ACTIVITY ::
There is one span to output from the data below: the lines starting at the line with "Click the request" and ending at the line with "You are a computer-use agent. This". Output it exactly, ends included, nothing more.

STUDY MATERIAL ::
○ ○ ○ ○ ○ ○ ○

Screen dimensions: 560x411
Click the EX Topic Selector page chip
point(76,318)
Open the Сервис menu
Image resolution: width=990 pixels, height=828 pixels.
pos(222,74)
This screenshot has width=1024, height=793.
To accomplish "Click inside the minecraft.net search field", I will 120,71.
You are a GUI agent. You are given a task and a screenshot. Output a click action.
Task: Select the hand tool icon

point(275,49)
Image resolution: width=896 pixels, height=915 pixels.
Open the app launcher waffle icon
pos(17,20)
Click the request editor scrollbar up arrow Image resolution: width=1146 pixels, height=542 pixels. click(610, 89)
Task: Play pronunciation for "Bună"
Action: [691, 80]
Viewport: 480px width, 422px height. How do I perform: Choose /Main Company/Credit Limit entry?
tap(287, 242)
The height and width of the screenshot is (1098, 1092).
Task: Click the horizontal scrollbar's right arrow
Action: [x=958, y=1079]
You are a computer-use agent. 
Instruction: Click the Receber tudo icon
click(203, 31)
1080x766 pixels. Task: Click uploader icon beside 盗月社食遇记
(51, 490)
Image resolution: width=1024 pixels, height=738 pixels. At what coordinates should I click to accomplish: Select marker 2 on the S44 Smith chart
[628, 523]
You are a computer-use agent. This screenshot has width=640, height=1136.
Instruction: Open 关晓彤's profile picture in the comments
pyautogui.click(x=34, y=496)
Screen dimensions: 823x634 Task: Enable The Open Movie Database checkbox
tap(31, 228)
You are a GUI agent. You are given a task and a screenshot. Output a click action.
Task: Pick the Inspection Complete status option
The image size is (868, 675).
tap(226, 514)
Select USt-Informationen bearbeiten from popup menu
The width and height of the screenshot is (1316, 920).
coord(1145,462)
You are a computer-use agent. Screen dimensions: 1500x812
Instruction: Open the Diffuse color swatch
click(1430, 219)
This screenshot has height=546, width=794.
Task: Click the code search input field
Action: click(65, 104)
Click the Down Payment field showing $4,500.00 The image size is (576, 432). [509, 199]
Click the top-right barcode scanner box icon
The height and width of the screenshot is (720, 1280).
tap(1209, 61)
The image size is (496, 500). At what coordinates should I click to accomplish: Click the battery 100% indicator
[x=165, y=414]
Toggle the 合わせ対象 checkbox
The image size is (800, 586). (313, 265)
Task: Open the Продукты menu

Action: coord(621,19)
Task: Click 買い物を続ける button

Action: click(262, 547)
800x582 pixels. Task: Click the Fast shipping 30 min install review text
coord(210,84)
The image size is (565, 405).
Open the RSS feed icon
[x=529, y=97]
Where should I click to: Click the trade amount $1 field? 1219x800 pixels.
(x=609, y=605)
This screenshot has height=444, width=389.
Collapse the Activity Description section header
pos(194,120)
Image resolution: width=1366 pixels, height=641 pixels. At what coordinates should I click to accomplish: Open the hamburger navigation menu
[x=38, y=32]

○ ○ ○ ○ ○ ○ ○

OUTPUT FOR THIS TASK ::
Click the request editor scrollbar up arrow Image resolution: width=1146 pixels, height=542 pixels. click(610, 89)
Task: Play pronunciation for "Bună"
Action: [691, 80]
Viewport: 480px width, 422px height. How do I perform: Choose /Main Company/Credit Limit entry?
tap(287, 242)
The height and width of the screenshot is (1098, 1092).
Task: Click the horizontal scrollbar's right arrow
Action: [x=958, y=1079]
You are a computer-use agent. 
Instruction: Click the Receber tudo icon
click(203, 31)
1080x766 pixels. Task: Click uploader icon beside 盗月社食遇记
(51, 490)
Image resolution: width=1024 pixels, height=738 pixels. At what coordinates should I click to accomplish: Select marker 2 on the S44 Smith chart
[628, 523]
You are a computer-use agent. This screenshot has width=640, height=1136.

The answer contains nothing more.